[Saved entries]
● ● ● ● ● ● ●
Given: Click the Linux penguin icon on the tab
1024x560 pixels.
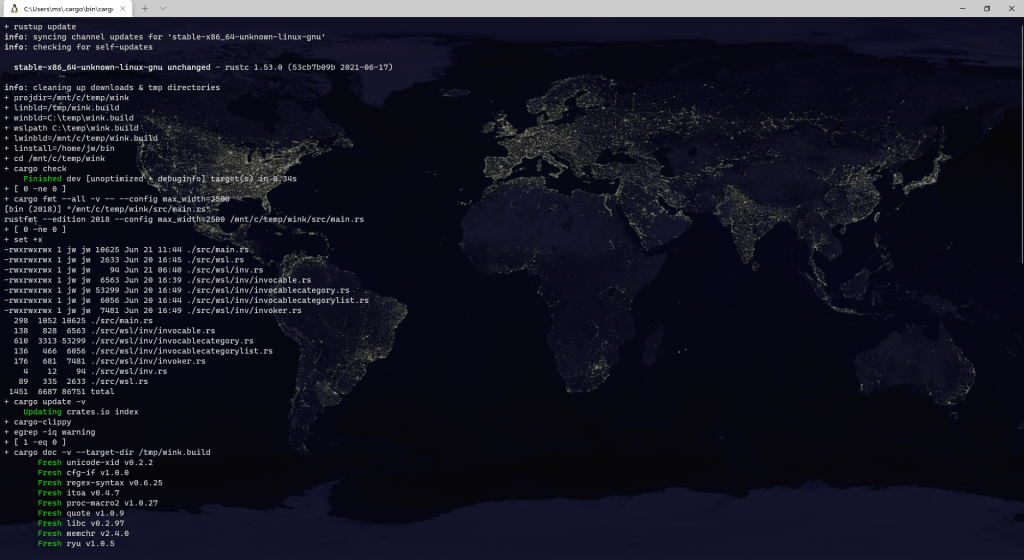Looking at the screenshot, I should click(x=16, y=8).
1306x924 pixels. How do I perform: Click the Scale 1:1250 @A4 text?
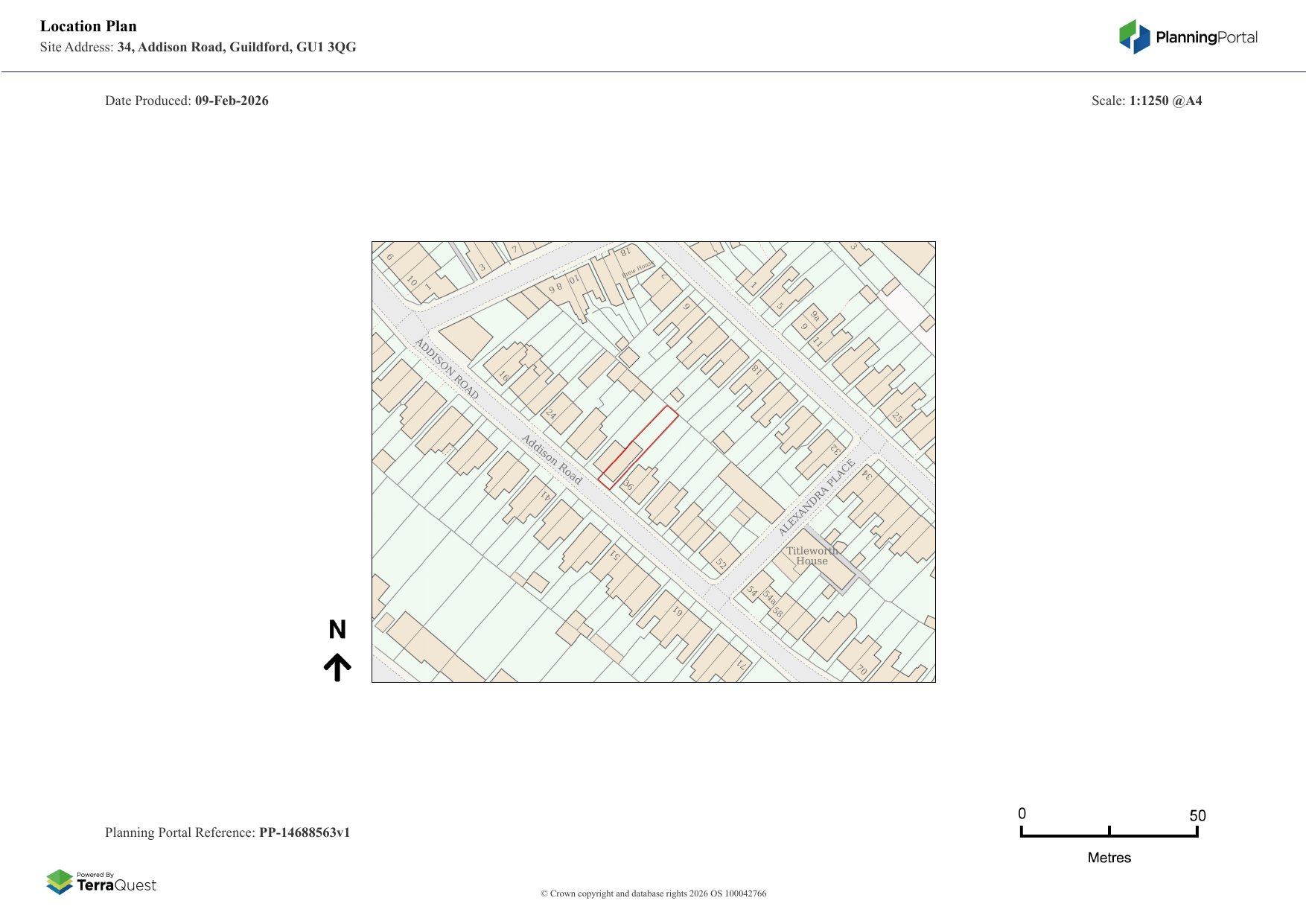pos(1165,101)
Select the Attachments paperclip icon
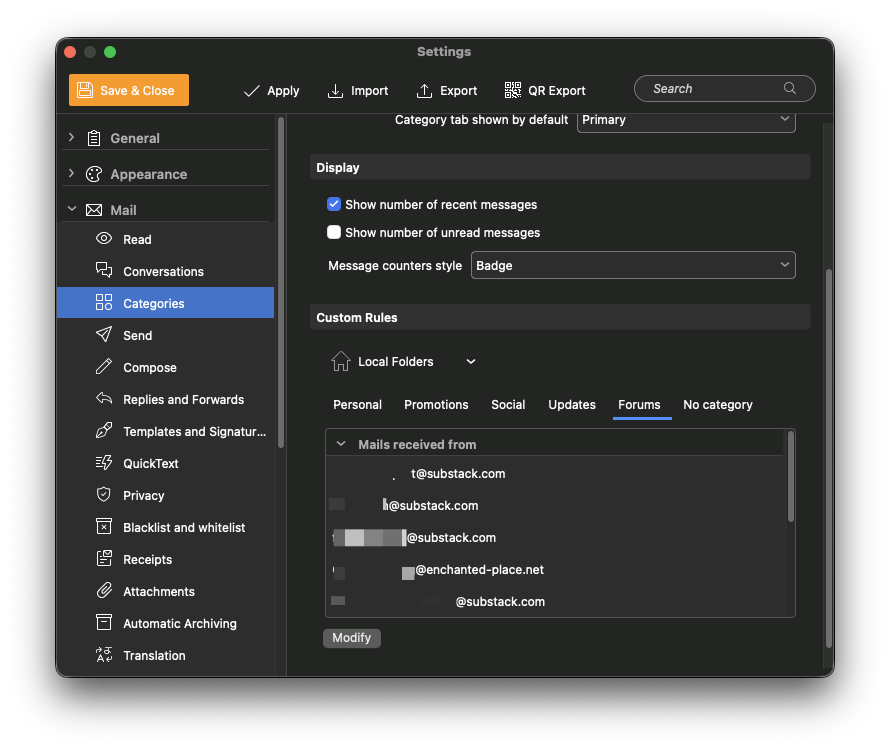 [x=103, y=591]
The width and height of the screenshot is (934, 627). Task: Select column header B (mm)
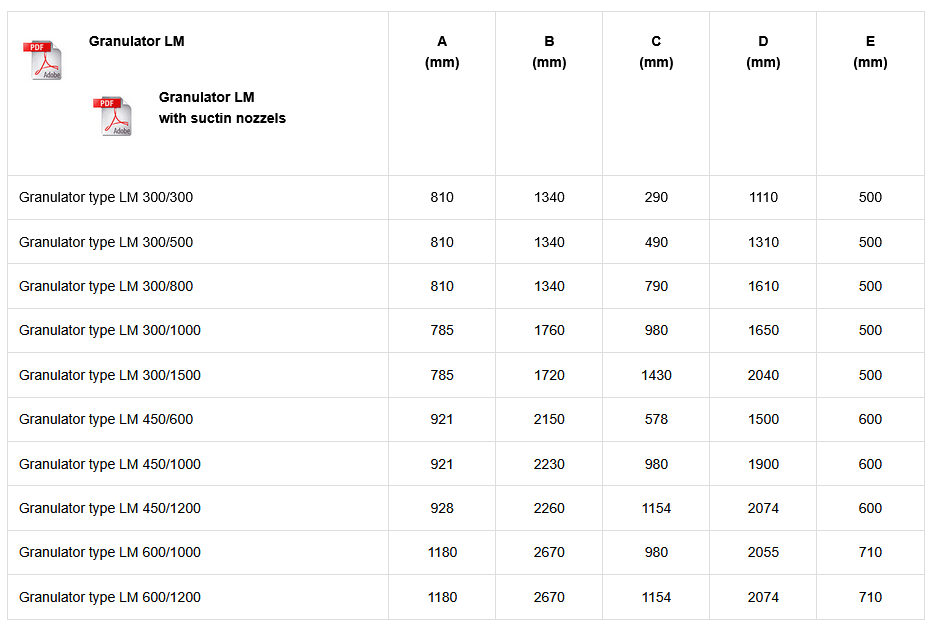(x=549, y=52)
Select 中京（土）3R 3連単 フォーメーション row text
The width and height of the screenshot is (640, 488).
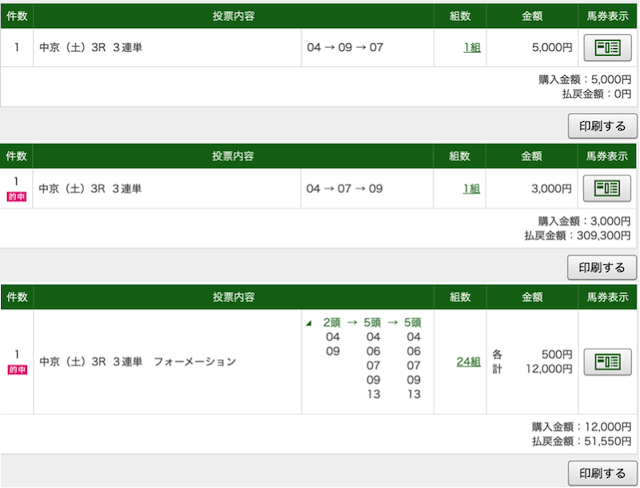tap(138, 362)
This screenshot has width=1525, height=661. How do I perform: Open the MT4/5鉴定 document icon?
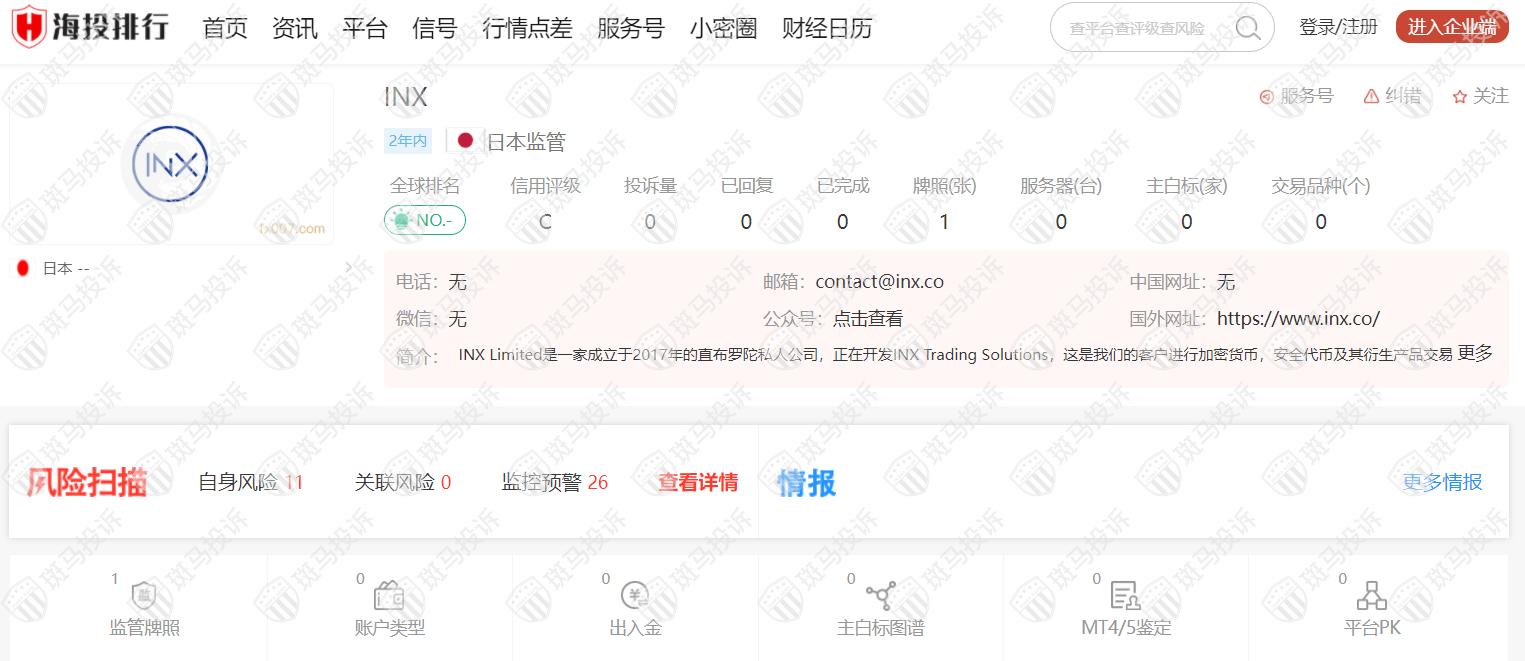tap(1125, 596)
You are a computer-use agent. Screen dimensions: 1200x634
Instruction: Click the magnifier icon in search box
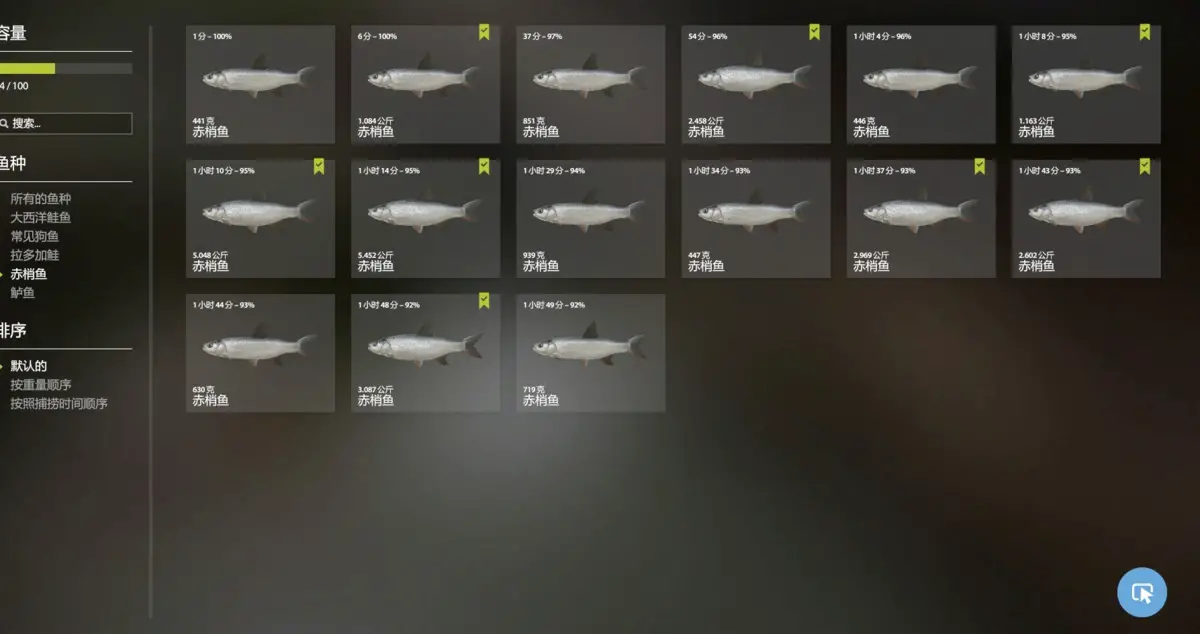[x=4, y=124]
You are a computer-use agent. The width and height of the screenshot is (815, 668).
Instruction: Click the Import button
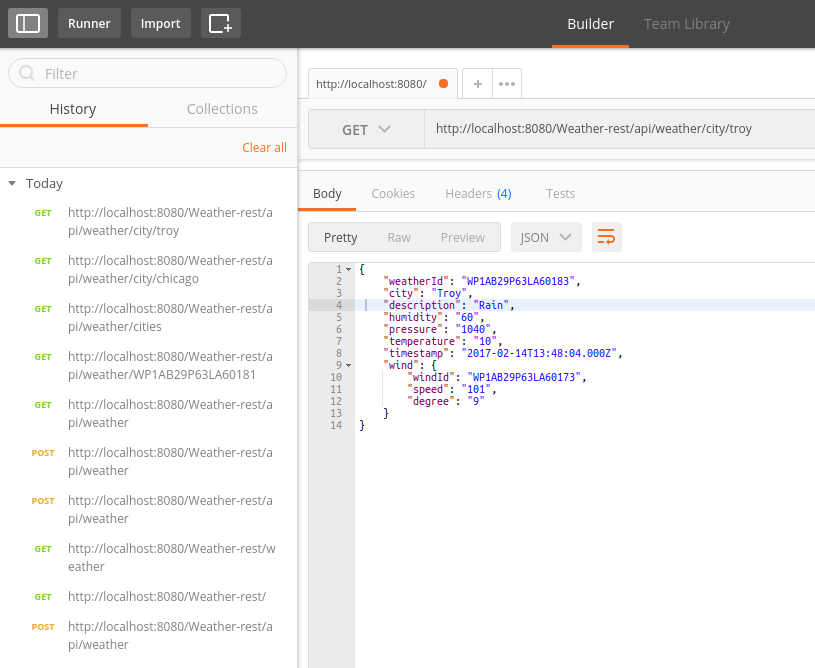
● ● ● ● ● ● ●
Problem statement: Skip the pictures, then retype every line above exactly.

Solution to this task:
Given: Click the Linux penguin icon on the tab
1024x560 pixels.
Looking at the screenshot, I should click(x=16, y=8).
1306x924 pixels. How do I perform: Click the Scale 1:1250 @A4 text?
pos(1165,101)
Select the Attachments paperclip icon
 [x=103, y=591]
The width and height of the screenshot is (934, 627). Task: Select column header B (mm)
(x=549, y=52)
Select 中京（土）3R 3連単 フォーメーション row text
The width and height of the screenshot is (640, 488).
tap(138, 362)
This screenshot has width=1525, height=661. How do I perform: Open the MT4/5鉴定 document icon?
tap(1125, 596)
You are a computer-use agent. Screen dimensions: 1200x634
Instruction: Click the magnifier icon in search box
[x=4, y=124]
You are a computer-use agent. The width and height of the screenshot is (815, 668).
Instruction: Click the Import button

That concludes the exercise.